4

What I am trying to achieve is to avoid constant-folding of some constants (which represent addresses in my code) such as the 100000000 constant below. I need this because later the JIT-compiled code might get patched, which changes the constants due to object relocation.

The code below is my best effort to avoid constant-folding (at all costs). It doesn't work. I end up with constant 100011111 in the instruction stream.

llc -O0 code.ll -print-after-all reveals that the folding happens at Expand ISel Pseudo-instructions pass.

; ModuleID = '0'
target triple = "x86_64-unknown-linux-gnu"

define  i64 @"0"() {
BlockEntry0:
  %cell = alloca i64, align 8
  store volatile i64 0, i64* %cell, align 8
  %volatile_zero3 = load volatile i64, i64* %cell, align 8
  %base = add i64 %volatile_zero3, 100000000
  %volatile_zero4 = load volatile i64, i64* %cell, align 8
  %opaque_offset = add i64 %volatile_zero4, 11111
  %casted_base = inttoptr i64 %base to i8*
  %gep = getelementptr i8, i8* %casted_base, i64 %opaque_offset
  %as_ptr = bitcast i8* %gep to i64*
  %loaded = load i64, i64* %as_ptr, align 4
  %as_function = inttoptr i64 %loaded to i64 (i64)*
  %ret_val = tail call i64 %as_function(i64 0)
  ret i64 %ret_val
}

attributes #0 = { nounwind }

I realize that my problem can be solved by adding some intrinsic which at codegen level would unfold to simple movabs reg, imm64. But I'd like to have a temporary solution for the time being.

The question: is it possible to make an opaque constant in llvm which doesn't get constant-folded?

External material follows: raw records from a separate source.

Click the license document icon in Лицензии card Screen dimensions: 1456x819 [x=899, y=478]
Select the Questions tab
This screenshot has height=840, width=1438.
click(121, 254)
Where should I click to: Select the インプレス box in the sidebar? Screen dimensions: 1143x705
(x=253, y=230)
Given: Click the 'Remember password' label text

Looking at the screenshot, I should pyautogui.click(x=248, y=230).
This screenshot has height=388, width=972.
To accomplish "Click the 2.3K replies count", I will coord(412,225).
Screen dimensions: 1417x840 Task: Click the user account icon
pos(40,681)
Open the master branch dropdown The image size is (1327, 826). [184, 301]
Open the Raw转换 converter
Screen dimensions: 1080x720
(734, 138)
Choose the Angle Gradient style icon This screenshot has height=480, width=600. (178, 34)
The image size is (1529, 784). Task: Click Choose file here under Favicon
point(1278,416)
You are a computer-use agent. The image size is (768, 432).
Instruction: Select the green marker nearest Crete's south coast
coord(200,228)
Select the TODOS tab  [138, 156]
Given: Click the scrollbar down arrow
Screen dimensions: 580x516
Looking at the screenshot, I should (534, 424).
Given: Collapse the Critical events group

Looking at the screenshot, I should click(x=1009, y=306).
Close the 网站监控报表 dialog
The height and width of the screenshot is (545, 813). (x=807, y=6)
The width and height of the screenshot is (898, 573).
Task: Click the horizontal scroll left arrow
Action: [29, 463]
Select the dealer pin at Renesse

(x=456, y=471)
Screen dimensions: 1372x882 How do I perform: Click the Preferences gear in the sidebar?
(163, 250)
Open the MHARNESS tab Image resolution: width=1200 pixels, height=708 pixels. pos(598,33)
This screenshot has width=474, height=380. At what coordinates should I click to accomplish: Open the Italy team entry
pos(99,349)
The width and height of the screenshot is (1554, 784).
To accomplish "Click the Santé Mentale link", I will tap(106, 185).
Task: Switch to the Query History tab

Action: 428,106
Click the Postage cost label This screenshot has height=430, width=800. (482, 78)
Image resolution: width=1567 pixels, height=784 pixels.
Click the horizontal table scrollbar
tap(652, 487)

My llvm version is 3.7.0svn.

Vladislav Ivanishin
  • 2,092
  • 16
  • 22
  • 2
    If the value's going to change, does it really make sense to use a constant? Maybe use a global variable with a constant initializer instead? – Ismail Badawi Aug 03 '15 at 19:41
  • @IsmailBadawi, good thinking. That would solve it, but performance is a concern (matter of fact it is the ultimate goal) here. Though I am not sure if those extra loads gonna make a real difference if we take LICM into account. Probably I'll try the globals/constant pool if there's no simpler way. – Vladislav Ivanishin Aug 03 '15 at 20:51
  • 2
    Patching the code seems error prone to me. How do you find the 1000000, and how do you know that some 1000000 is something you really want to patch vs. some artifact of code generation completely independent of your constant and used for other purposes (like a bit mask)? Then again, if you knew somehow exactly what to patch then you could just let the compiler fold constants and patch the constant folded results... – Erik Eidt Aug 03 '15 at 22:46
  • @ErikEidt, I remember the addresses (they are always made 64-bit) I might want to patch -- no problem here. Later, when the native code has been emitted I disassemble it (with MC disassembler), look for instructions having imm64 as an operand (AFAIK there are only 2 in the x64 instruction set) and check whether the imm is one of the constants I track. Your second observation is true: if there's a bit mask equal to one of my addresses I'm doomed. I haven't encountered bit masks this large doing my lowering to LLVM IR yet, but I see how fragile the assumption is. – Vladislav Ivanishin Aug 04 '15 at 06:37
  • @ErikEidt, I think, an LLVM intrinsic which simply moves const to a register and remembers the offset from the function start (like stackmap/patchpoint intrinsics do) would be ideal. No problem with bitmasks, etc. and no excessive loads. I just don't know how much time it'll take me to implement, so I am looking for a temporary solution. – Vladislav Ivanishin Aug 04 '15 at 06:44

1 Answers1

2

No, it's not possible. Your best bet is to use an external global variable as was mentioned in the comments. In fact, for your purposes it might be exactly what you want to do since at that point your jittable code will get a relocation for what you actually want and patched up accordingly at execution time by rtdyld.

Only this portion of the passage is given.